How does gdb start an assembly compiled program and step one line at a time?
starti
implementation
As usual for a process that wants to start another process, it does a fork/exec, like a shell does. But in the new process, GDB doesn't just make an execve system call right away.
Instead, it calls ptrace(PTRACE_TRACEME)
to wait for the parent process to attach to it, so GDB (the parent) is already attached before the child process makes an execve()
system call to make this process start executing the specified executable file.
Also note in the execve(2)
man page:
If the current program is being ptraced, a SIGTRAP signal is sent
to it after a successful execve().
So that's how the kernel debugging API supports stopping before the first user-space instruction is executed in a newly-execed process. i.e. exactly what starti
wants. This doesn't depend on setting a breakpoint; that can't happen until after execve anyway, and with ASLR the correct address isn't even known until after execve picks a base address. (GDB by default disables ASLR, but it still works if you tell it not to disable ASLR.)

:: Data section ::
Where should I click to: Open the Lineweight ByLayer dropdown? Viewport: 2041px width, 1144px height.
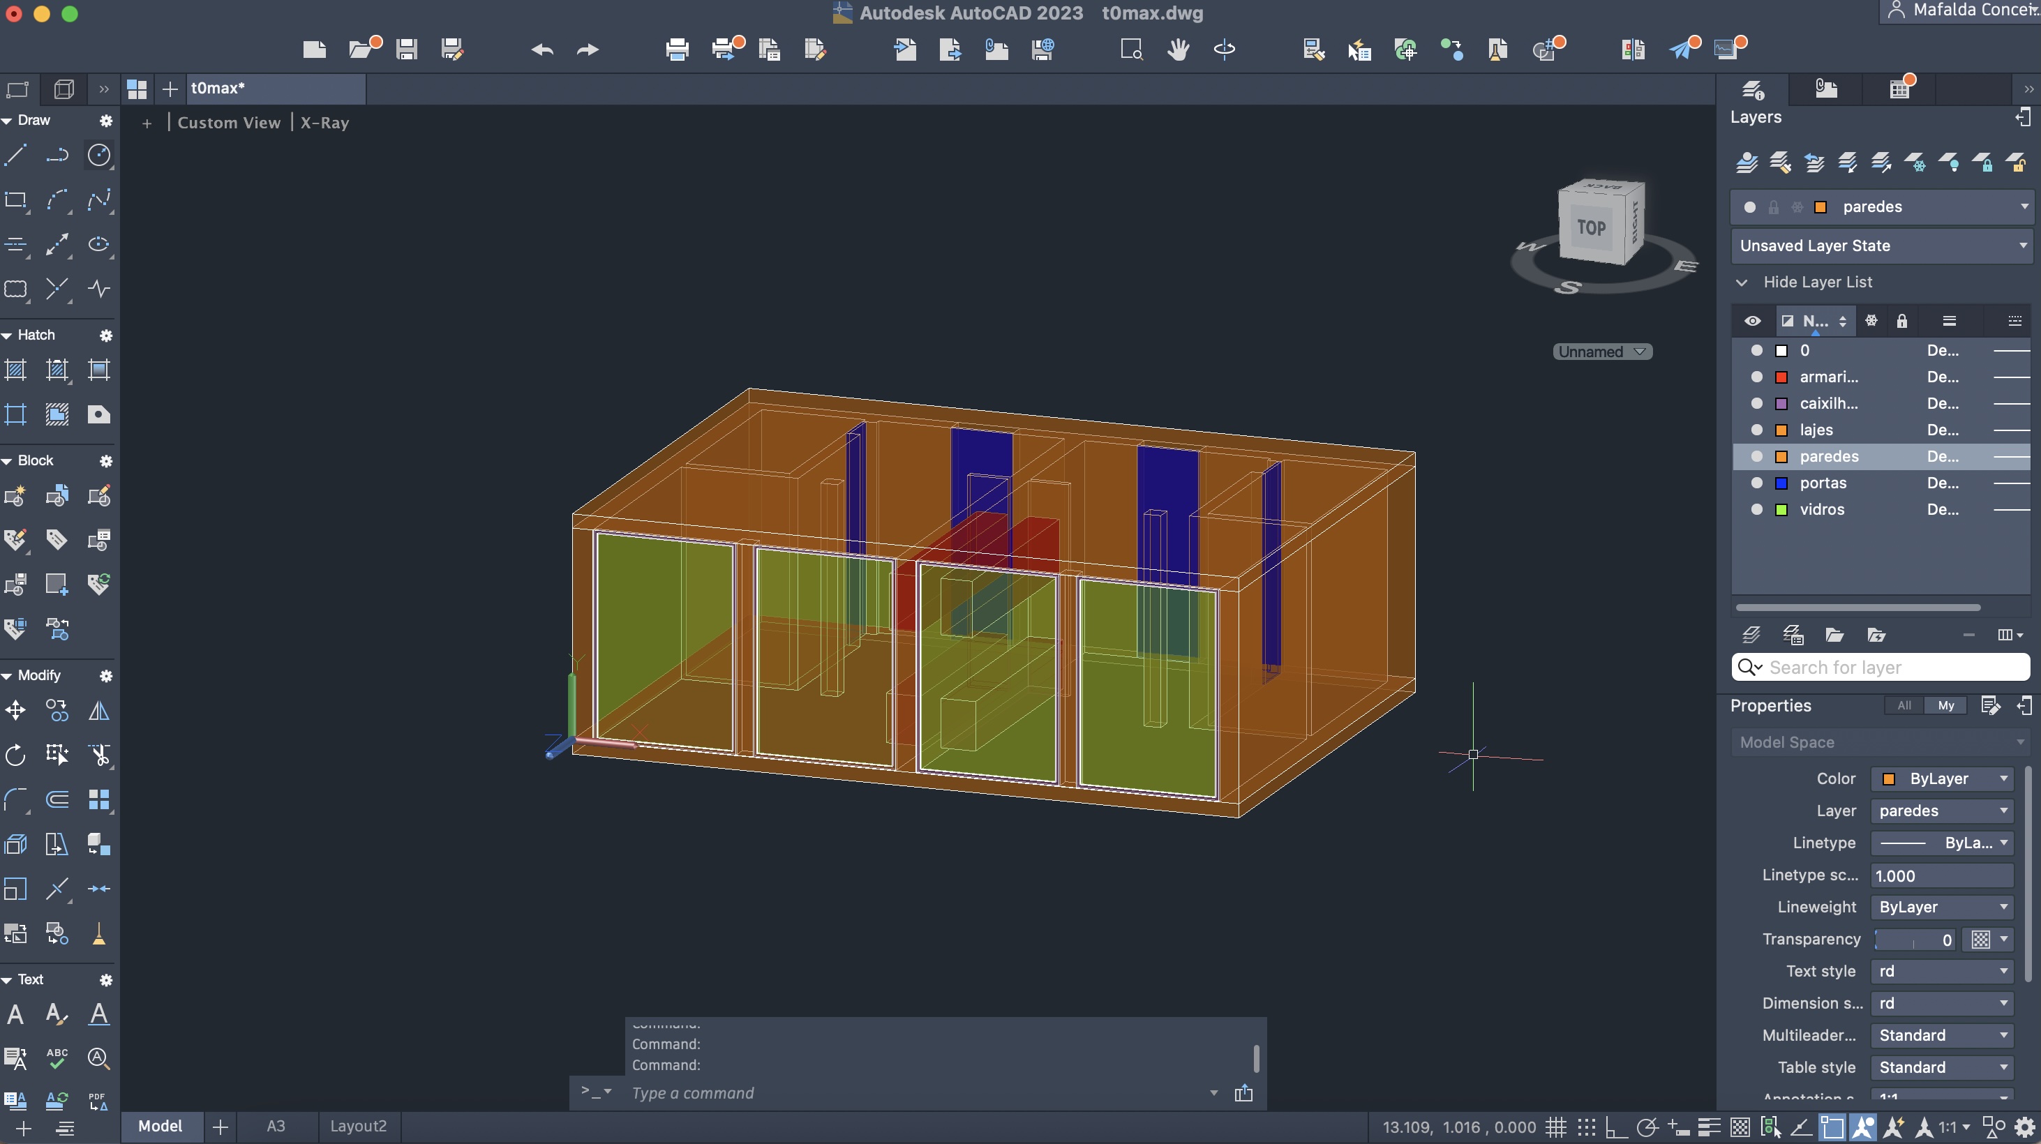[1942, 907]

:: Given exercise ::
According to the gdb text, why doesn't starti rely on a breakpoint to stop before the first user-space instruction? Answer in one to three sentences. The data was taken from a different source than the text on gdb.

:: Response to this task ::
A breakpoint can't be set until after execve anyway. With ASLR, the correct address isn't even known until execve picks a base address.